We’ll get into determining if your thoughts are true in more detail in the future because it’s a much bigger conversation. (In fact there’s an entire lesson just on this in The Life Manifesto.) For now you can start by just asking yourself if the thoughts are based on something that is actually happening or that you know with absolutely certainty is true.

Are you thinking about things that you know are real or are you creating stories about what other people think/feel/do? If you’re creating stories about other people’s motives or actions you are putting yourself through hell over something you have no control over. Reframe these thoughts by accepting that you don’t know what the other person is thinking, what their motivations are, or what they may do and accept that the only thing you have control over is how you act and react.

Are you thinking about what happened in the past? If you are, you’re reliving something that you can’t change. Reframe it by thinking about what lesson you need to learn, what behavior you need to change, or what you need to do to move on. (Obvs if you’ve had serious trauma, seek professional help.)

Are you agonizing over what may happen in the future? If you are, you most likely haven’t done the work you need to do to create the future you want or you are worrying about something you can’t change. Reframe these thoughts by focusing on what you can do to get the outcome you want and accepting that there are some things you can’t change.

At least once a day my Thinking Mind reminds me that I am going to get old and die and that freaks me the fuck out. I could become obsessed with that fear and live my life full of worry about it or I can make sure I make the most out of the time I have and take care of my body and mind so I age more slowly. I can’t change that I’m going to die and I accept that but I can take actions to make my old age more enjoyable and that reduces the power of my fears about dying.

Redirect

Once you’ve realized you are in a negative thought loop and reframed the thoughts to either discount their validity or turn them into actionable lessons, you need to redirect your energy to break the thought cycle. You can do this in any way that works for you. You simply need to do something that requires your focus so you can interrupt your Thinking Mind’s process.

You could do detailed work that requires concentration, such as coloring or a crossword.

You could do something physical like pushups or dancing.

You could play with your pets or kids.

You could do something productive, such as cleaning or cooking.

Anything that takes your attention off of the negative thoughts and rewards your brain with positive feelings, either through a sense of accomplishment or feelings of joy, will work.
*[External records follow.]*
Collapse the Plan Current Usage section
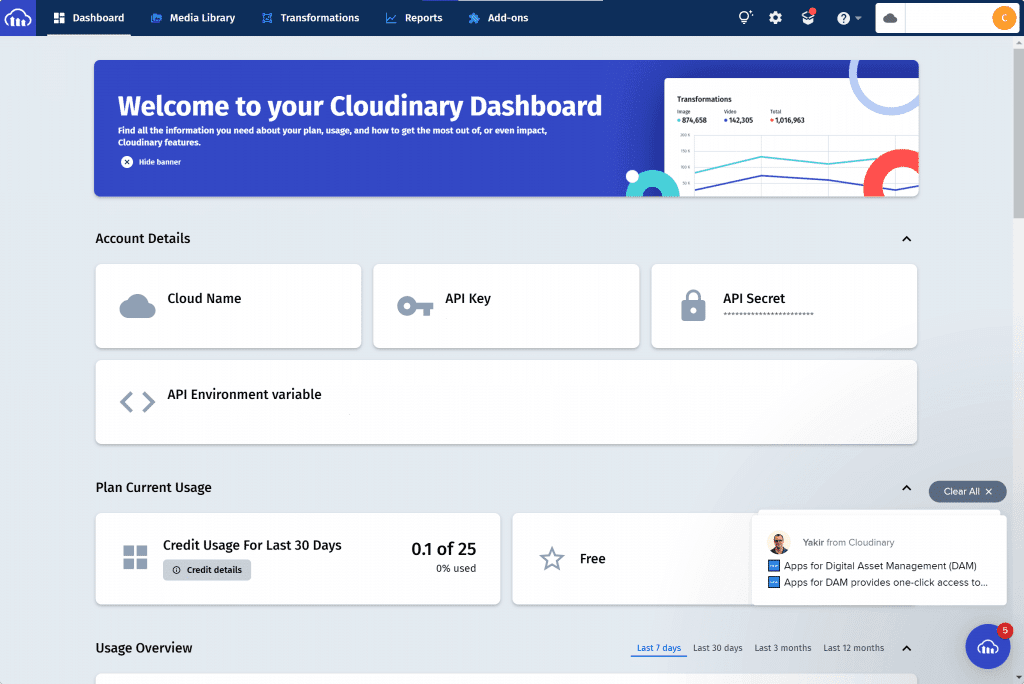This screenshot has height=684, width=1024. point(906,488)
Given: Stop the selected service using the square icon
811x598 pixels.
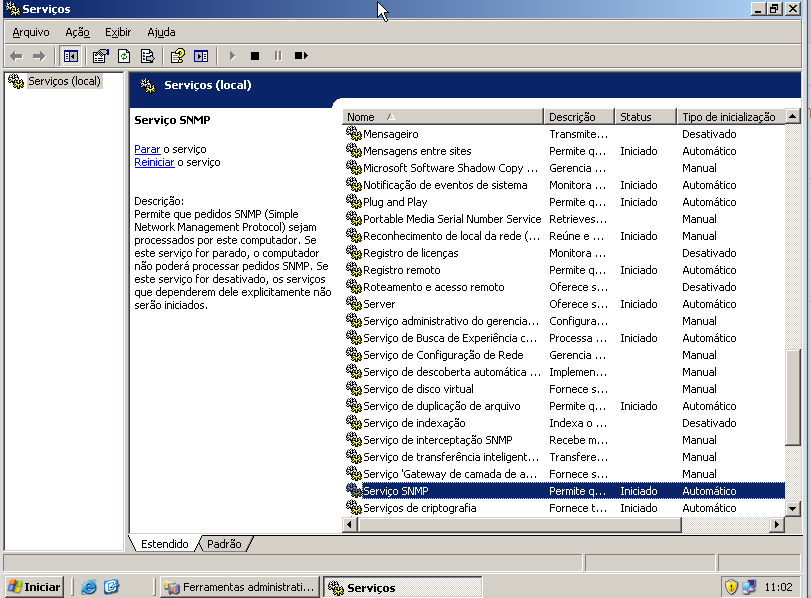Looking at the screenshot, I should pos(253,56).
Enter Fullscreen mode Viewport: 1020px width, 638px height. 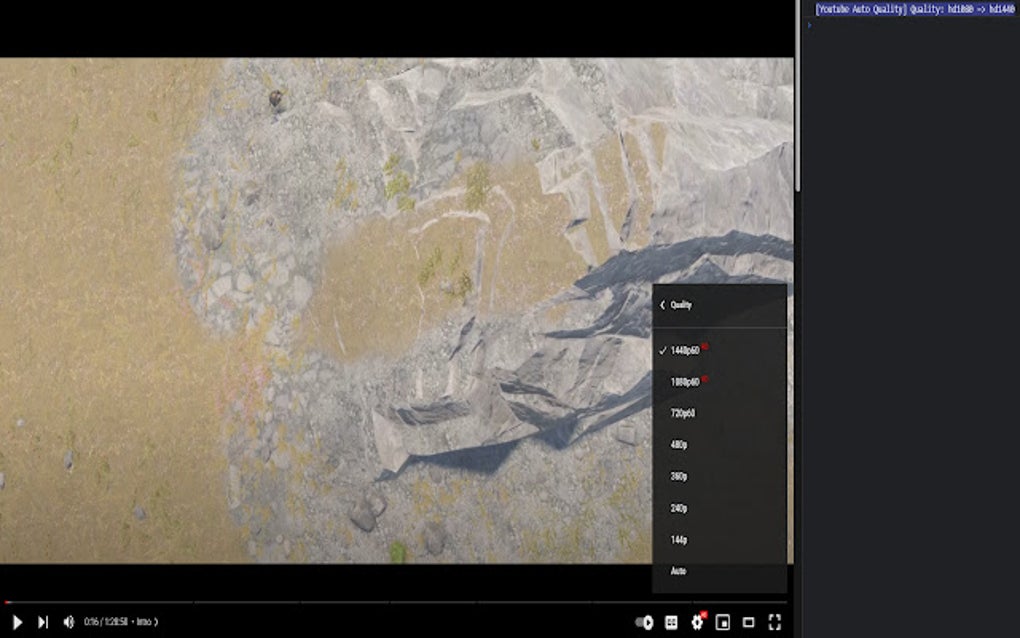tap(777, 620)
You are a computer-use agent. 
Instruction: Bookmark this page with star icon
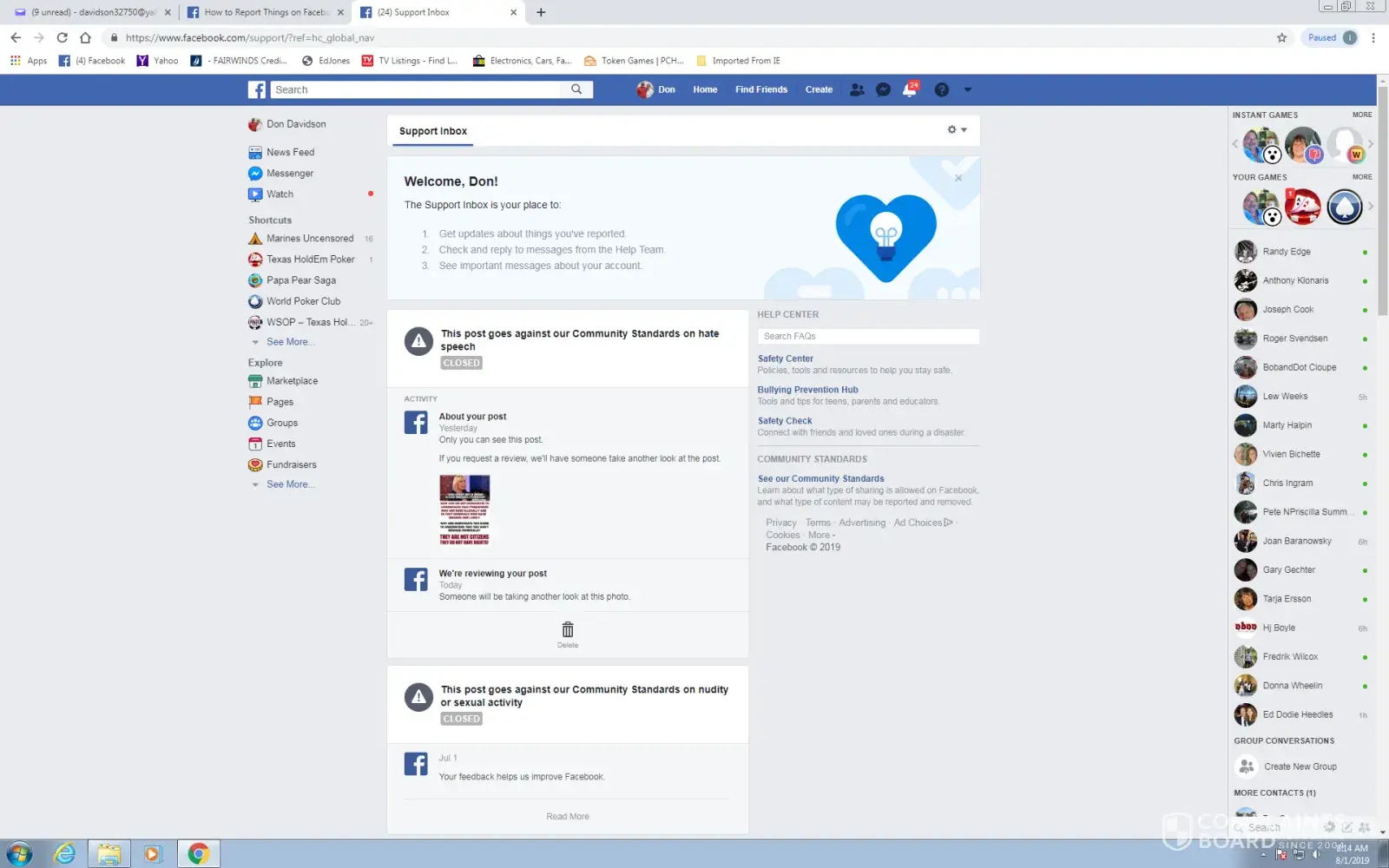coord(1281,37)
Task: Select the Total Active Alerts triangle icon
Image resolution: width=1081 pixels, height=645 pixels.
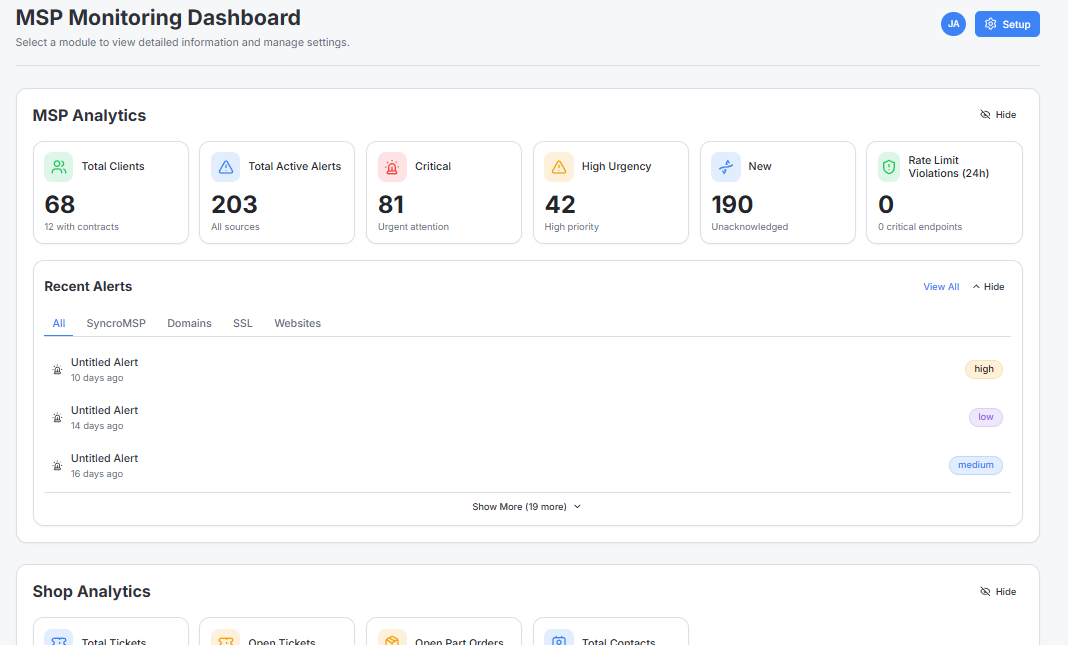Action: pos(224,165)
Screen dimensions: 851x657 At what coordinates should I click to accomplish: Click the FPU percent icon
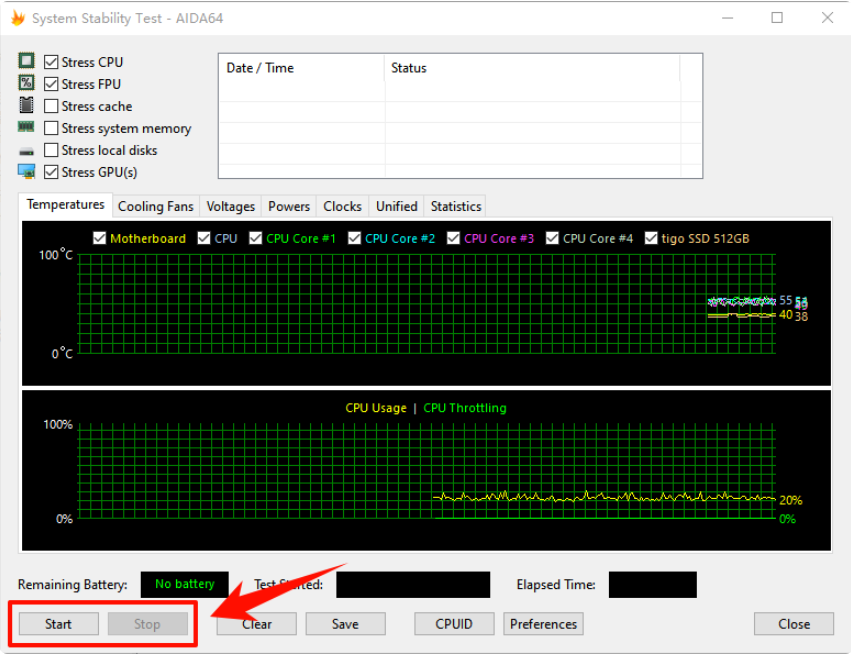pyautogui.click(x=26, y=83)
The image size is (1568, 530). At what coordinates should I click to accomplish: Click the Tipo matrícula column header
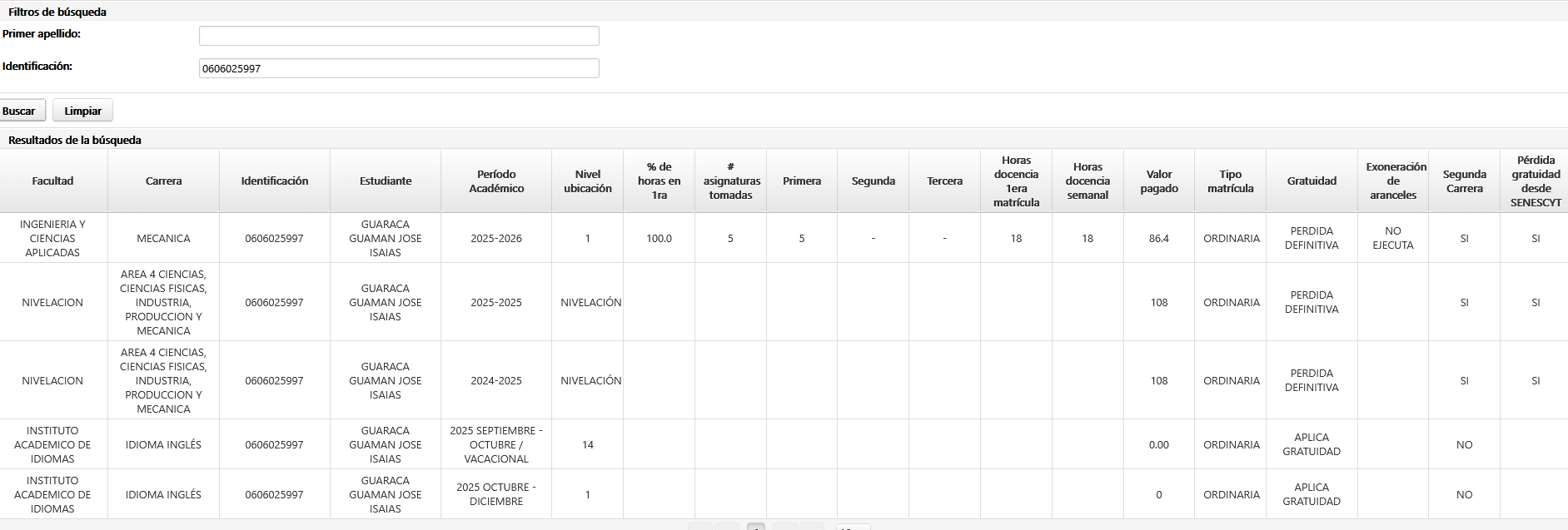1230,181
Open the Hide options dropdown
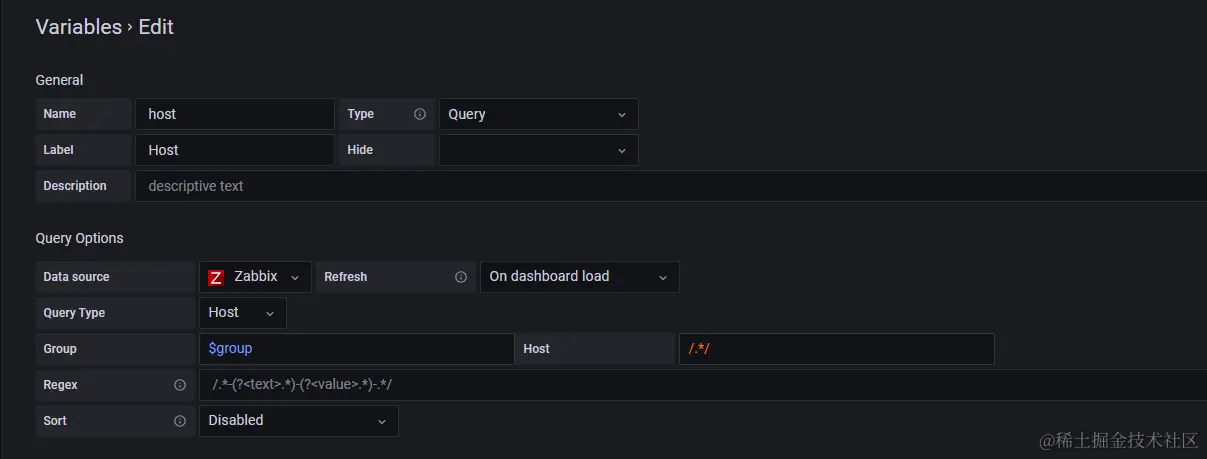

Don’t try to shortcut this process and just ignore the negative thoughts by numbing with social media and tv binges. If you skip the Reframe step and go right to Redirect, your Thinking Mind will continue to bring up the negative thoughts with increasing frequency and urgency until you deal with the underlying issue or emotion.

After practicing this process for a while you will find that you have fewer, less powerful negative thoughts and will be able to reframe and redirect with much less effort, resulting in an overall happier you.